O Deus
do obscuro
Entre os muitos malefícios fartamente
apontados pelos opositores das religiões organizadas, um me parece carecer de
exposição formalizada – a saber, o da universalização
do engano sobre como o mundo funciona. Como visão de mundo, as religiões
oferecem um modelo de representação do real sobre o qual os crentes devem calcar
suas interpretações. Pelo poder da doutrinação, os crentes aprendem a
interpretar e compreender o mundo mediante esse modelo, que supõe, entre outras
coisas, a existência de um criador todo-poderoso donde proveio o mundo.
No
momento em que se coloca Deus como dispositivo ad hoc para compreender a complexidade do real, produz-se a
ignorância generalizada sobre vários aspectos da realidade do mundo e sobre a
natureza humana. Basta que confrontemos os discursos institucionalizados sobre
Deus, aprendidos em muitos anos de exposição à doutrinação (em missas, cultos,
catecismos, etc.) com as ocorrências da realidade, com a História mesma, que é
produto das ações humanas, para que percebamos as dificuldades em que nos
enredamos ao tentar alcançar uma compreensão do mundo.
Dois
casos recentes são ilustrativos disso. O primeiro deles diz respeito a um
acidente ocorrido com um operário da construção civil, no dia 15 de agosto. A
cabeça do rapaz foi perfurada por um vergalhão. Tendo sido submetido a uma
cirurgia, o rapaz sobreviveu e já recebeu alta (http://www.ovale.com.br/ultimas/acidente-rio-operario-tem-cabeca-perfurada-por-vergalh-o-e-sobrevive-1.299248).

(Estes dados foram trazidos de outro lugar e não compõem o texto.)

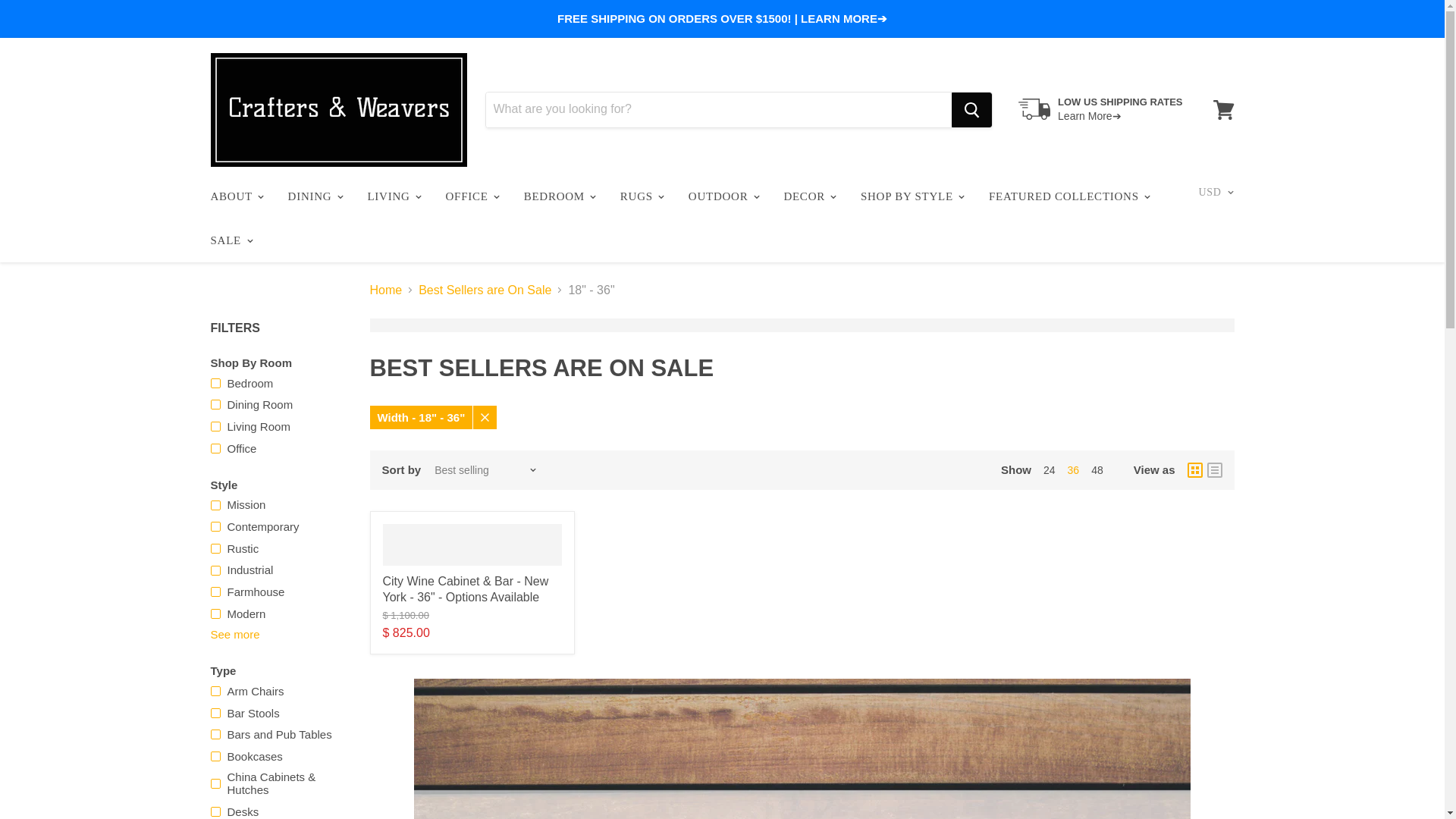
DINING (314, 196)
ABOUT (235, 196)
View cart (1223, 109)
LIVING (392, 196)
Given the description of an element on the screen output the (x, y) to click on. 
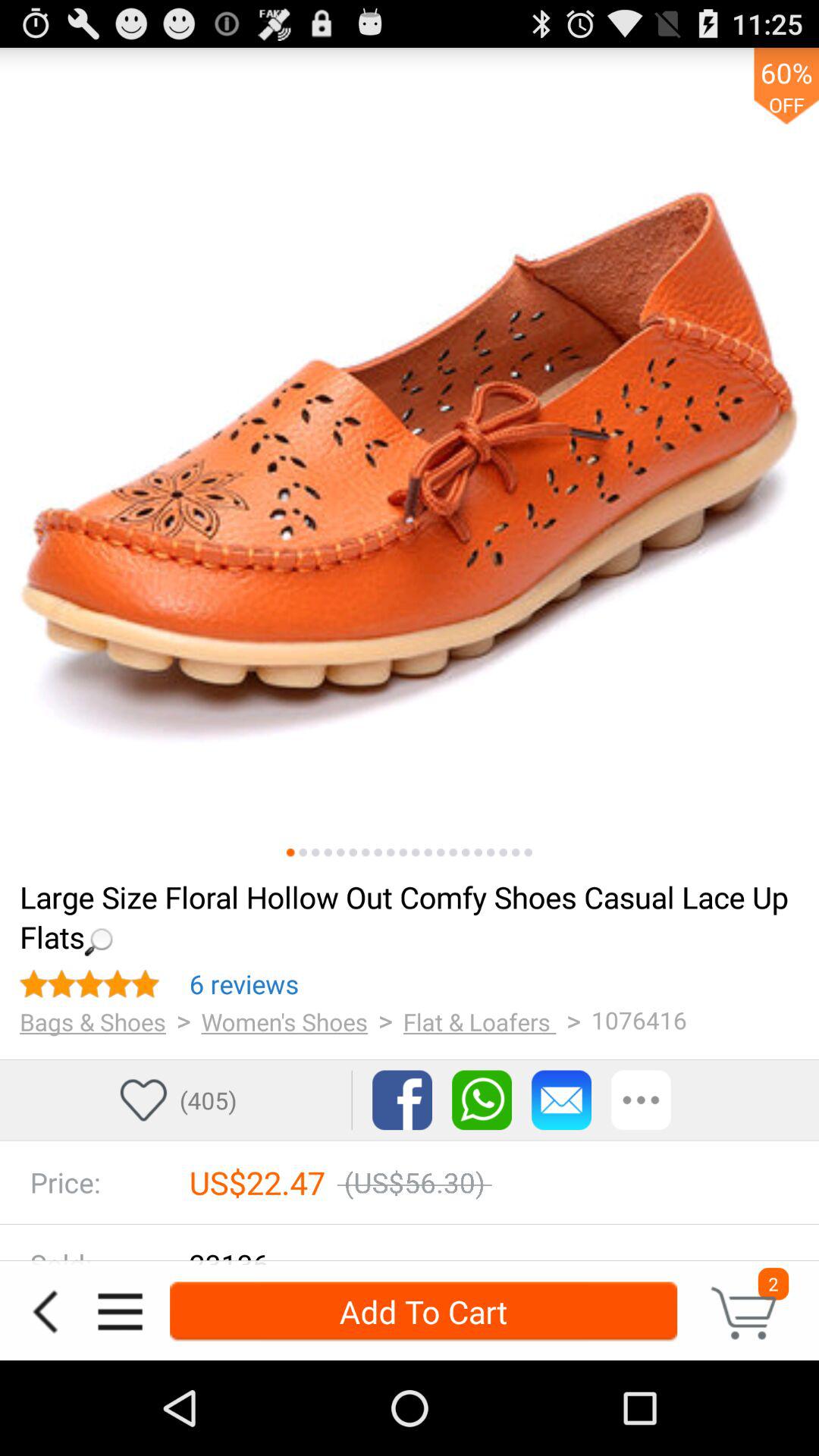
go to next (415, 852)
Given the description of an element on the screen output the (x, y) to click on. 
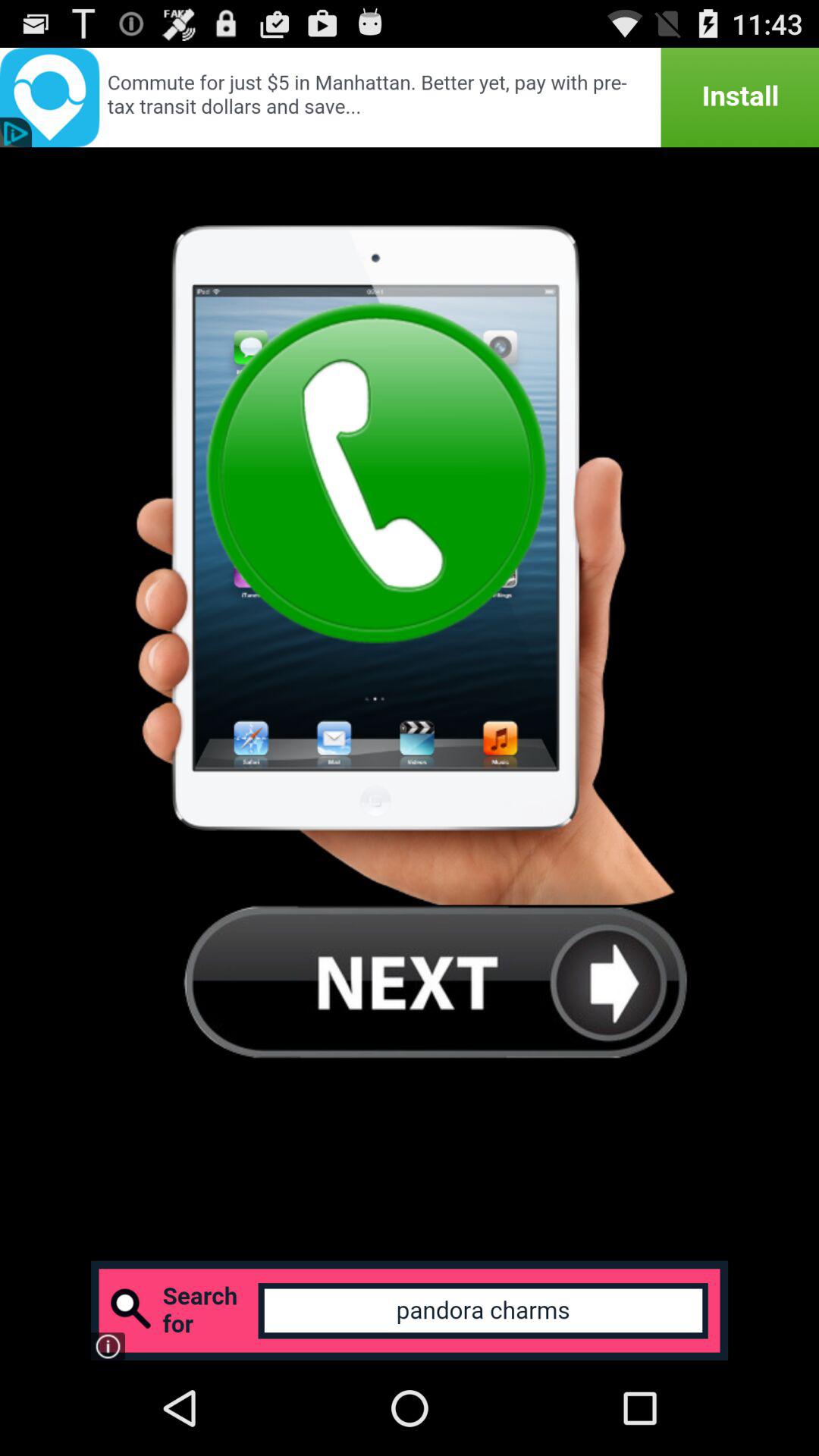
go back (435, 981)
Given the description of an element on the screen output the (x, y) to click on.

O neurocirurgião não hesitou em declarar à imprensa ter sido “um milagre” o
fato de o homem não ficar com qualquer sequela – embora não se descarte a
possibilidade de algum distúrbio de comportamento vir a se manifestar ao longo
do tempo. Não me surpreenderia se muitos religiosos, tomando conhecimento do
caso, também concordassem com o neurocirurgião.
O
segundo caso diz respeito a uma jovem, de 25 anos, que fora atingida por uma
roda de caminhão, na Av. Brasil, no Rio de Janeiro, no dia 23 de agosto. A moça
estava a caminho do trabalho, andando na calçada, quando se deu a fatalidade.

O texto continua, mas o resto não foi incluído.